Regexploit - Put A Stop To Regular Expression DoS Attacks

Written by Nikos Vaggalis

Monday, 29 March 2021

There's a new tool that can identify resource-hungry regular expressions that can be potentially exploited in launching ReDos attacks.

In Can Regular Expressions Be Safely Reused Across Languages? I looked into whether it is possible to reuse a regular expression crafted in JavaScript verbatim in Python. Would doing so lead to the same results and performance? Swap your languages of interest in place of JavaScript and Python; the question remains the same. Setting aside the question of equality of the cross-language results, the article also looked at the performance side of the story which perfectly relates to this Regxploit tale.

The findings on the performance side were that:

Due to differences in the underlying algorithms which the regex engines are based on, a match in some languages may require greater than linear time (polynomial or exponential in the worst case) in the length of the regex and the input string. These are called super-linear matches and some regex engines fall prey to this super-linear behavior while the wiser ones avoid it.

Thus regexes that fall into this super-linear category can be exploited by being fed specially crafted strings which would subsequently overload the host, i.e. web server, as in a DoS attack, eventually bringing it down to its knees.

So what can you do about it? Of course, craft your regexes correctly. However the problem is that by their very nature they're already so dense that they can't be adequately tested, plus the testing itself depends on the input data, which means that it could be data in a format that you hadn't predicted, one that causes the damage.
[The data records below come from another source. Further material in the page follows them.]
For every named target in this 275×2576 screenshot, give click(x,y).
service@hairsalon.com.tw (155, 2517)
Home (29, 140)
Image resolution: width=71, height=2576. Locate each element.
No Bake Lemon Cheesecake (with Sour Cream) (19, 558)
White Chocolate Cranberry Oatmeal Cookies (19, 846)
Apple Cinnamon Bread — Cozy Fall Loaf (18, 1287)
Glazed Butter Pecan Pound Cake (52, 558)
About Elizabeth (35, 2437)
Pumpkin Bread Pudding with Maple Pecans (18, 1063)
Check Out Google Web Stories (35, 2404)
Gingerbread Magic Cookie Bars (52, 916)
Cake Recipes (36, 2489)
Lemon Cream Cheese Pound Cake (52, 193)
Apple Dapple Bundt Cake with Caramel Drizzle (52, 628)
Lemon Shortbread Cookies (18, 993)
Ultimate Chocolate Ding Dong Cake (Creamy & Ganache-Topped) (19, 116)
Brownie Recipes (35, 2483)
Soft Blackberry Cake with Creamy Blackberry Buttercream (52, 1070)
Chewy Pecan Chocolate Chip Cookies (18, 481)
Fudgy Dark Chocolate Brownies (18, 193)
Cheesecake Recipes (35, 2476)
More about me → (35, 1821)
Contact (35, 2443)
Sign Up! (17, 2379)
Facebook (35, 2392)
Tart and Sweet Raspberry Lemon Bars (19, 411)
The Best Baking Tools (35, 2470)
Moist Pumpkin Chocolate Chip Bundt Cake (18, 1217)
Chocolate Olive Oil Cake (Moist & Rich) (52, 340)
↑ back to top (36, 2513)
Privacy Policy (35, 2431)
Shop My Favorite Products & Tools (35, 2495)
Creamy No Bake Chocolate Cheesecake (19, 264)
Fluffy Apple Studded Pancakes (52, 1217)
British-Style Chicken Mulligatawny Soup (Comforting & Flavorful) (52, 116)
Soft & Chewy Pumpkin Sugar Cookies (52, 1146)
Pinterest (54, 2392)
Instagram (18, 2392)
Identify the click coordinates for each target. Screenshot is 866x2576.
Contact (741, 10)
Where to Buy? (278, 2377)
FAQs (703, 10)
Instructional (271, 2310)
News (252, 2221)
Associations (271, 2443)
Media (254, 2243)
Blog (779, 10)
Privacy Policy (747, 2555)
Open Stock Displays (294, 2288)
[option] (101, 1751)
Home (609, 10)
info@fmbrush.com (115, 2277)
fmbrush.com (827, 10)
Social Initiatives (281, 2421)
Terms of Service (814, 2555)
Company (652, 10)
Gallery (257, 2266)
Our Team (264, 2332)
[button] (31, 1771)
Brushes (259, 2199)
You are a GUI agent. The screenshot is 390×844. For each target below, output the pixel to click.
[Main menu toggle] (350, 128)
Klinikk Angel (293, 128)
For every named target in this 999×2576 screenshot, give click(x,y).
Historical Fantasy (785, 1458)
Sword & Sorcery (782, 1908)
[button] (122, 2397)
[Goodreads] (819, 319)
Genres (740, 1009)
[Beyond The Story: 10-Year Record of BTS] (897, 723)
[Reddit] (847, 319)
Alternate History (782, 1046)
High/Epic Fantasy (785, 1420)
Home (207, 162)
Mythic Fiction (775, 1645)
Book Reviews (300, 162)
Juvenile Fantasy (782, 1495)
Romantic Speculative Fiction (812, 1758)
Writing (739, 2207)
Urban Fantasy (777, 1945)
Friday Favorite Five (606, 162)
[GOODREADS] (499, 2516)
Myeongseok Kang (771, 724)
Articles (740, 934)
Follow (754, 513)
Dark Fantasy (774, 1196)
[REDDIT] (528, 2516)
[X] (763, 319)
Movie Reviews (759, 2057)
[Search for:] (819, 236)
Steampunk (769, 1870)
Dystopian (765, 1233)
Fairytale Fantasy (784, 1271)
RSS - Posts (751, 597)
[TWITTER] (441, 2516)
Another option, as revealed in "Can Regular Expressions Be Safely Reused Across Languages?", is to opt for Perl or PHP:

In our experiments, exponential behavior was unusual in PHP and Perl, while it occurs at about the same rates in Java, JavaScript, Python, and Ruby.

Similarly, PHP and Perl have a lower incidence of polynomial behavior than do the other Spencer engines. The differences between these two families can be attributed to a mix of defenses and optimizations.

So it seems that PHP and Perl, PHP probably because it utilizes the PCRE (Perl Compatible Regular Expressions) library, were the only ones that had explicit defenses against exponential time behavior.

Read that article to form a complete picture.

regexploitbanner

If you're not using one of those languages, or you don't want to depend on their runtime mechanisms for safeguarding but want to get to the source of the problem as soon as possible, then you can go for Regexploit, a tool that scans your code in order to locate those vulnerable regular expressions.

You enter regexes via stdin or through a file and Regexploit walks them through trying to find ambiguities and ways to make the regular expression not match, so that the regex engine has to backtrack. If the regex looks OK it will say “No ReDoS found”.

The tool has built-in support for extracting regexes from Python, JavaScript, TypeScript, C#, JSON and YAML but:

If you are able to extract regexes from other languages, they can be piped in and analysed.

Does it mean that it can work with any regex piped into it? That claim of uniformity reminds me of the very issue that "Can Regular Expressions Be Safely Reused Across Languages?" set out to discover. So I'll rephrase: "Can Regexploit Be Safely Reused Across Languages?" Does it support all regex dialects? For that I have to ask the makers. Doyensec.

The tool was also used to analyze the top few thousand npm and pypi libraries (that is Javascript and Python dialects) grabbed from libraries.io. It found that the most problematic area was the use of regexes to parse programming or markup languages.I guess that for some things you should not use regular expressions, like parsing HTML. See You can't parse [X]HTML with regex.

Better leave that job to dedicated parsers.That aside, the next problematic area found was the mishandling of optional whitespace.

Installation is as simple as:

pip install regexploit

and can be invoked with passing it a regular expression on the stdin or pipe in a file:

cat myregexes.txt | regexploit

As already said, there is built-in support for parsing regexes out of Python, JavaScript, TypeScript, C#, YAML and JSON, but to extract regexes from JavaScript / TypeScript code, NodeJS 12+ is also required.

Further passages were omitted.